From NDC to RxNorm: Mastering the Language of Data
As a pharmacist, you are already an expert in a highly specialized language. You can instantly differentiate between a generic name, a brand name, and an NDC. You understand that “Lisinopril 10mg Tablet” and “Prinivil 10mg Tablet” are therapeutically equivalent, even though they have different names and codes. This ability to understand, translate, and categorize medication information is a core competency of your profession.
This module is designed to expand that linguistic expertise from the pharmacy shelf to the entire healthcare ecosystem. We will move beyond the familiar world of NDCs and into the universal, standardized terminologies that allow different computer systems to speak to each other without ambiguity. If Module 1 laid the foundation of informatics, this module teaches you the grammar and vocabulary that are used to build upon it.
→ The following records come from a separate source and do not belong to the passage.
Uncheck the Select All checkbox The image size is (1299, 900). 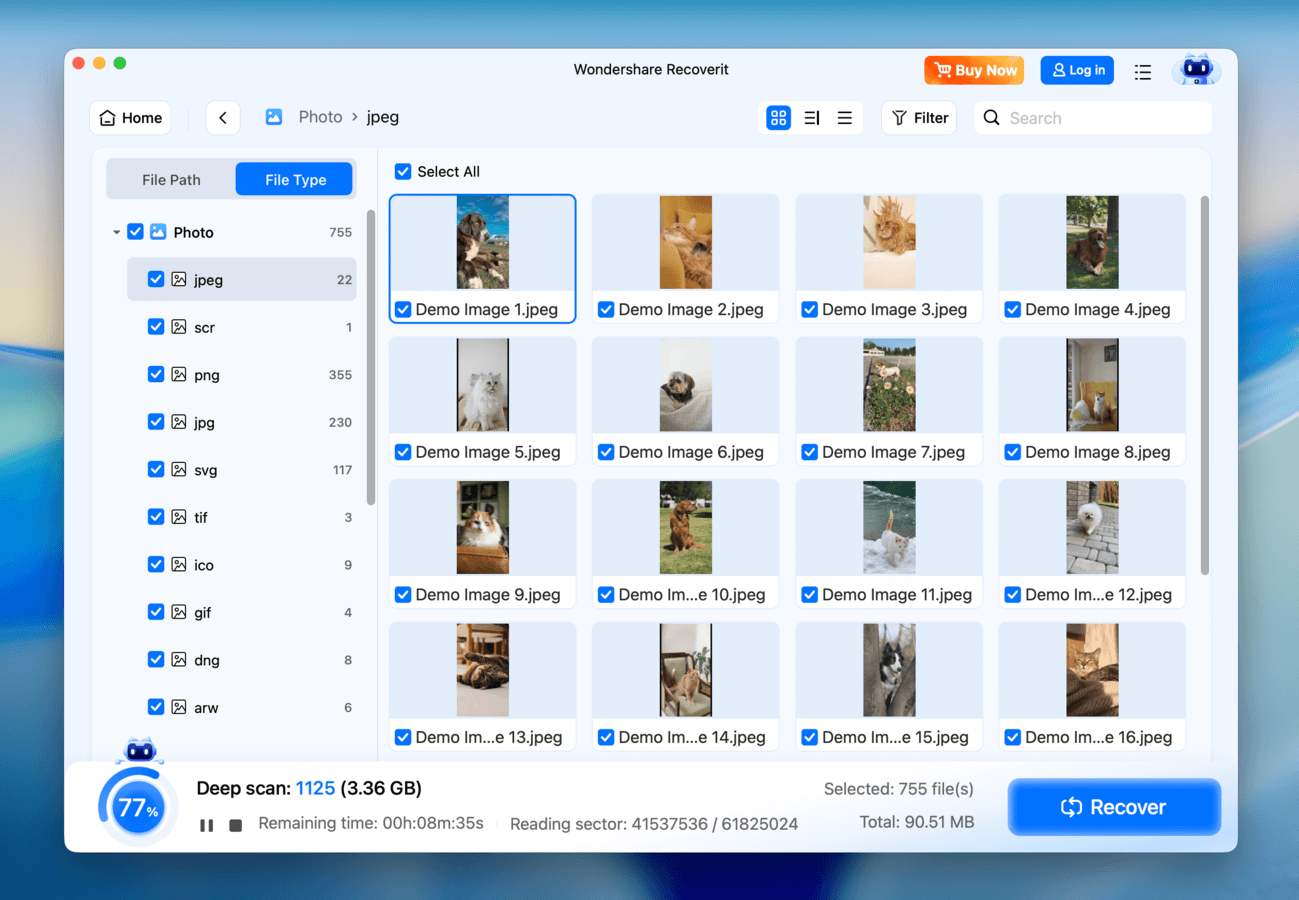click(403, 172)
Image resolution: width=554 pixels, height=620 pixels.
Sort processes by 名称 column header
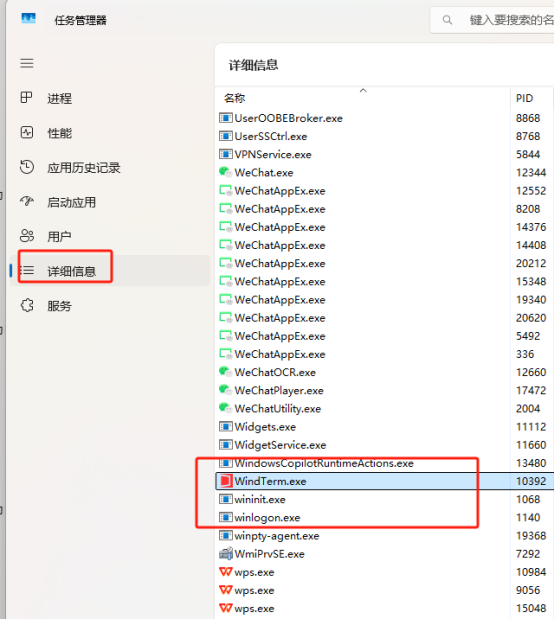[234, 98]
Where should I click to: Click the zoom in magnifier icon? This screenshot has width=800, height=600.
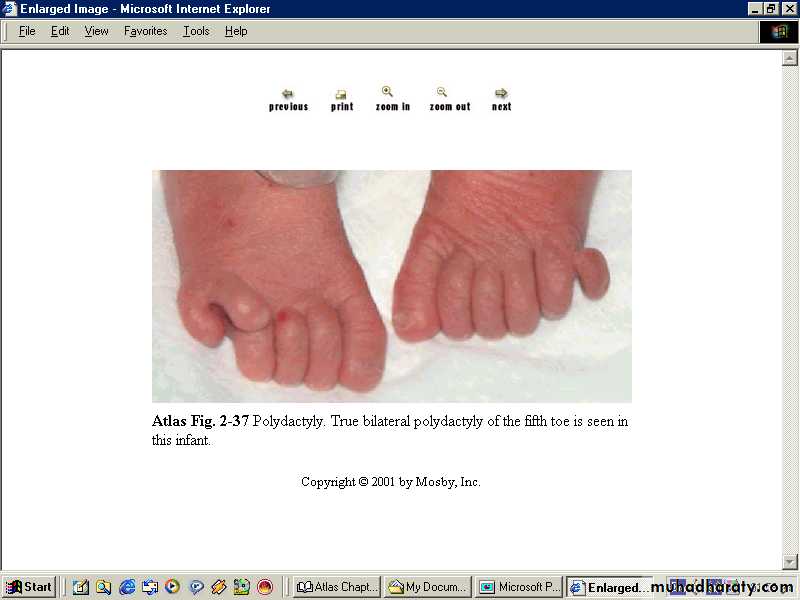click(388, 92)
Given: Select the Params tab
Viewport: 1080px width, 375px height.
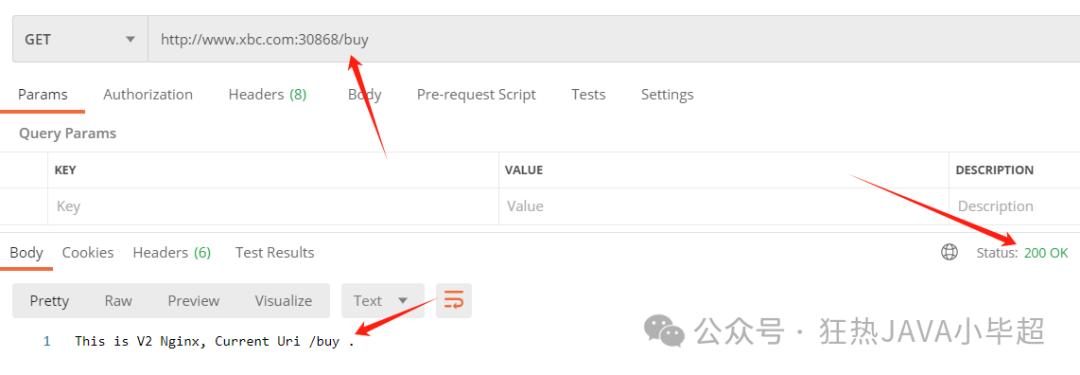Looking at the screenshot, I should pos(43,94).
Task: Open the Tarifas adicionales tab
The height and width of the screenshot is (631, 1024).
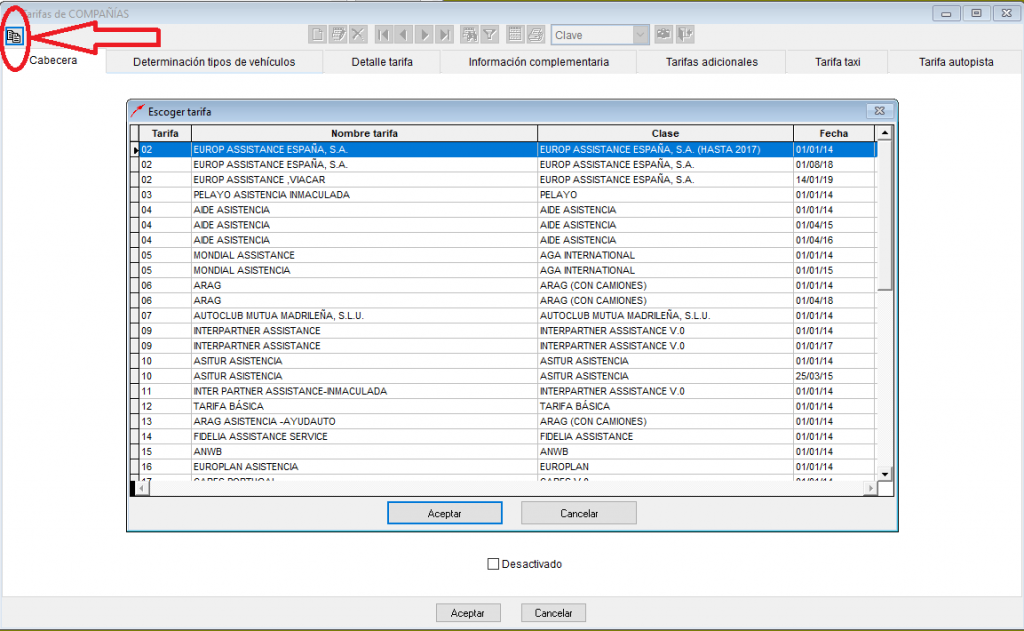Action: click(711, 62)
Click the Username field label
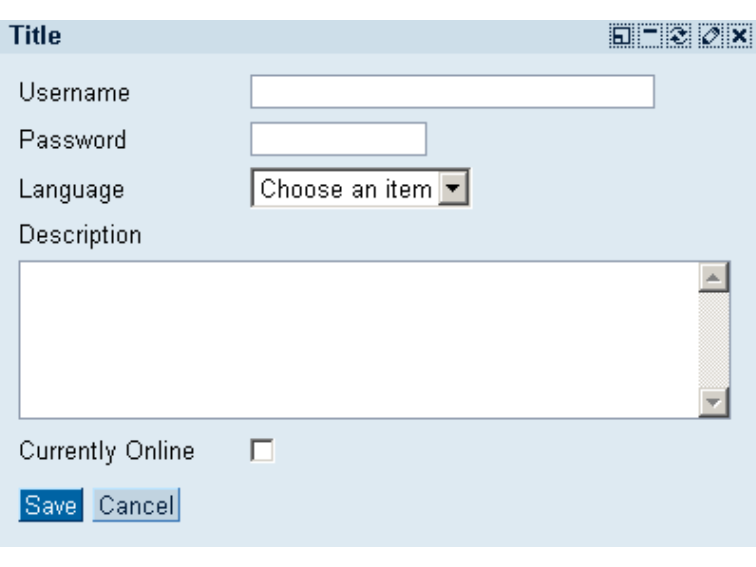This screenshot has height=567, width=756. pos(75,92)
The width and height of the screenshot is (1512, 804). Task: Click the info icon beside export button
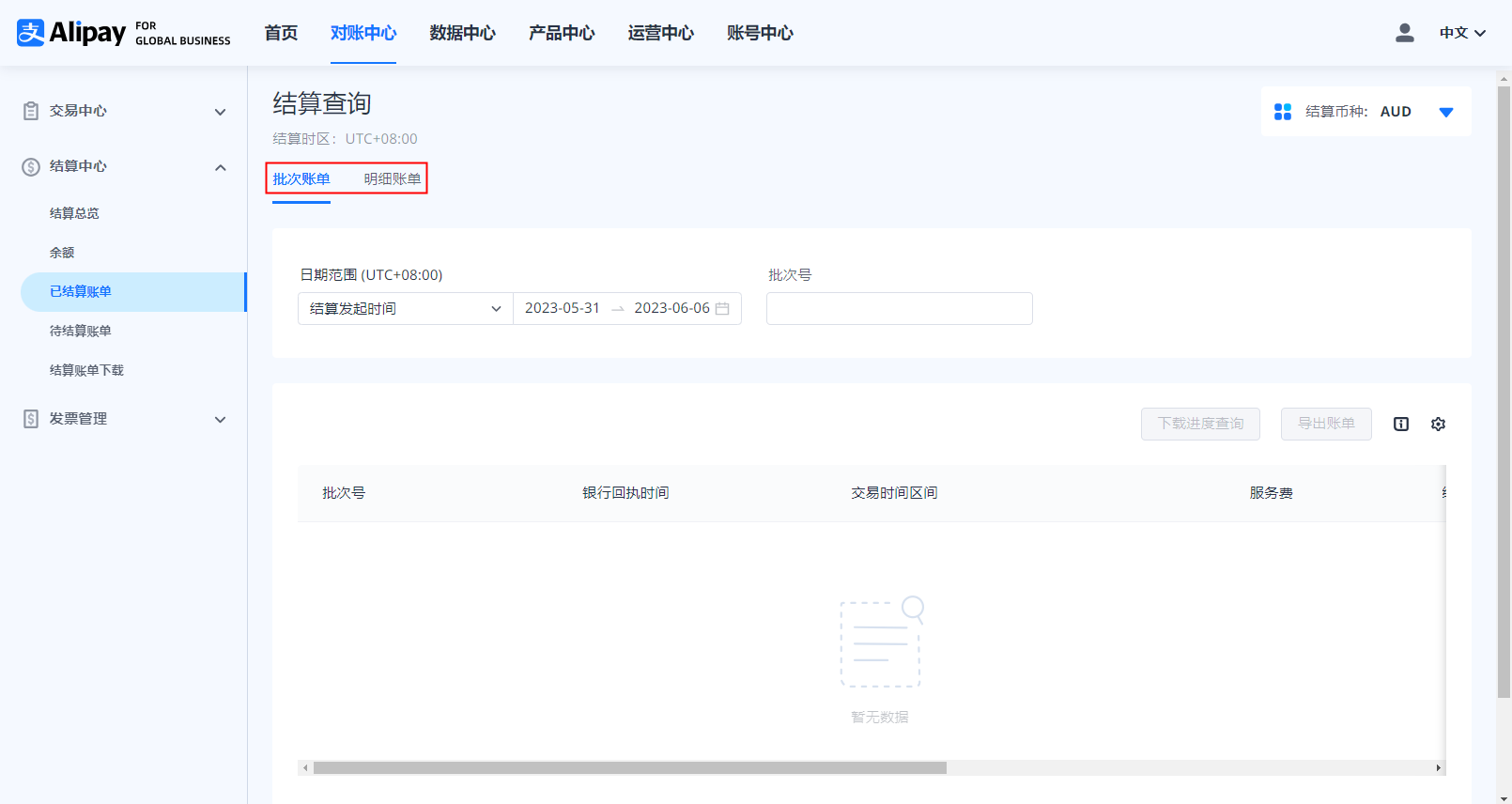pyautogui.click(x=1400, y=425)
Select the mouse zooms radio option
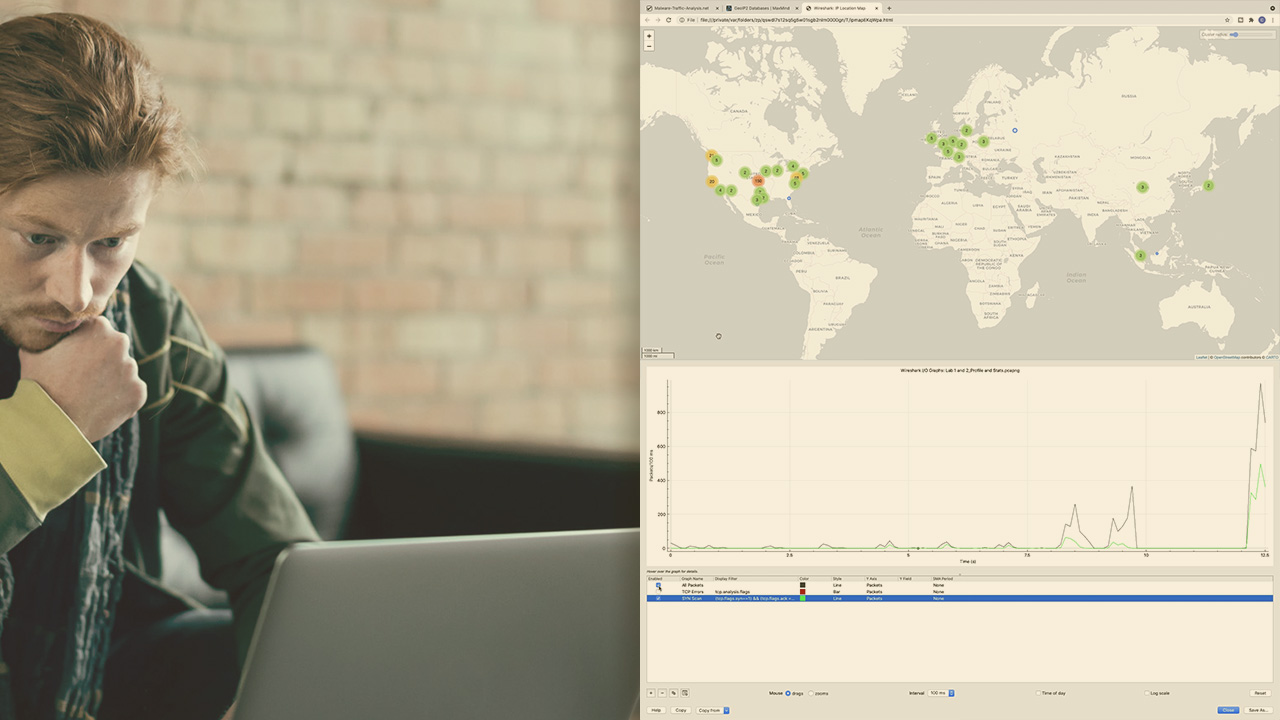Viewport: 1280px width, 720px height. (811, 693)
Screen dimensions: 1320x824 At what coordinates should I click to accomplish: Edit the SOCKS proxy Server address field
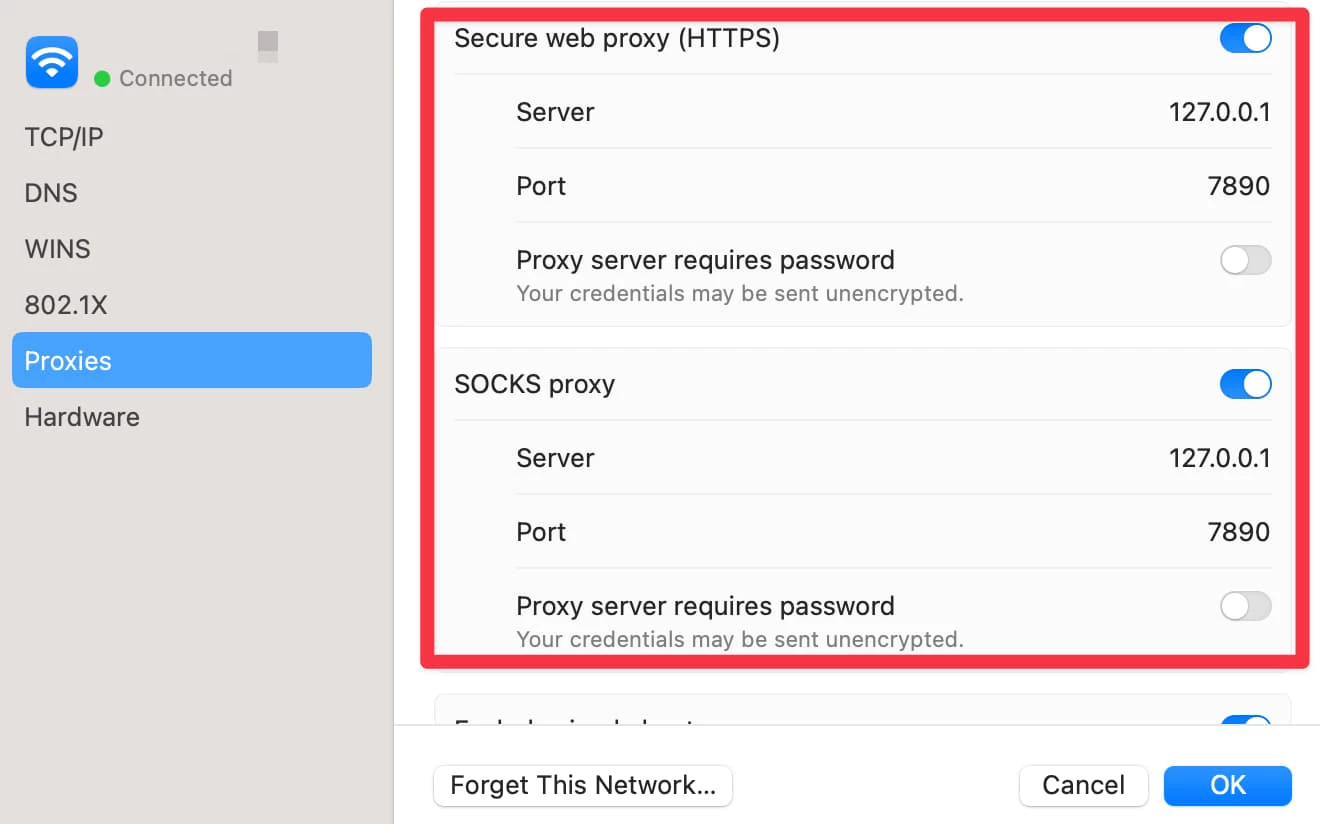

You will learn how data is structured in health records and why standardized “code sets” like RxNorm and SNOMED CT are as critical to interoperability as a shared language is to a conversation. This is not an abstract, academic topic; it is the absolute bedrock of modern, data-driven healthcare. Mastering these concepts will enable you to build safer systems, perform more meaningful analysis, and speak with authority on how health information should be managed.
Your Guide to the Data Landscape
This module provides a deep dive into the structure of health data and the standardized languages used to ensure it is consistent, accurate, and interoperable.
2.1 Relational vs NoSQL Models in Health Data
An essential primer on how data is stored. We explore the difference between the highly structured “filing cabinet” of relational databases and the flexible “document store” of NoSQL models, and why this matters for healthcare.
2.2 Code Sets and Terminologies (RxNorm, SNOMED CT, LOINC, ICD-10)
A deep dive into the “universal languages” of health data. We’ll master RxNorm for medications, SNOMED CT for clinical findings, LOINC for lab tests, and ICD-10 for diagnoses.
2.3 Mapping and Crosswalks for Drug Databases
Learn the art and science of “translation.” This section covers the critical process of mapping a hospital’s local, proprietary drug formulary to the national standard of RxNorm to enable interoperability.
2.4 Ontology Management and Semantic Normalization
We explore how computers can understand that “heart attack” and “myocardial infarction” are the same concept. This section covers the creation of concept “family trees” (ontologies) to enable advanced analytics and decision support.
2.5 Terminology Services and API Integrations
A look at the future of terminology management. We examine how modern systems use APIs to “call out” to centralized terminology services, ensuring they always have the most up-to-date codes and definitions.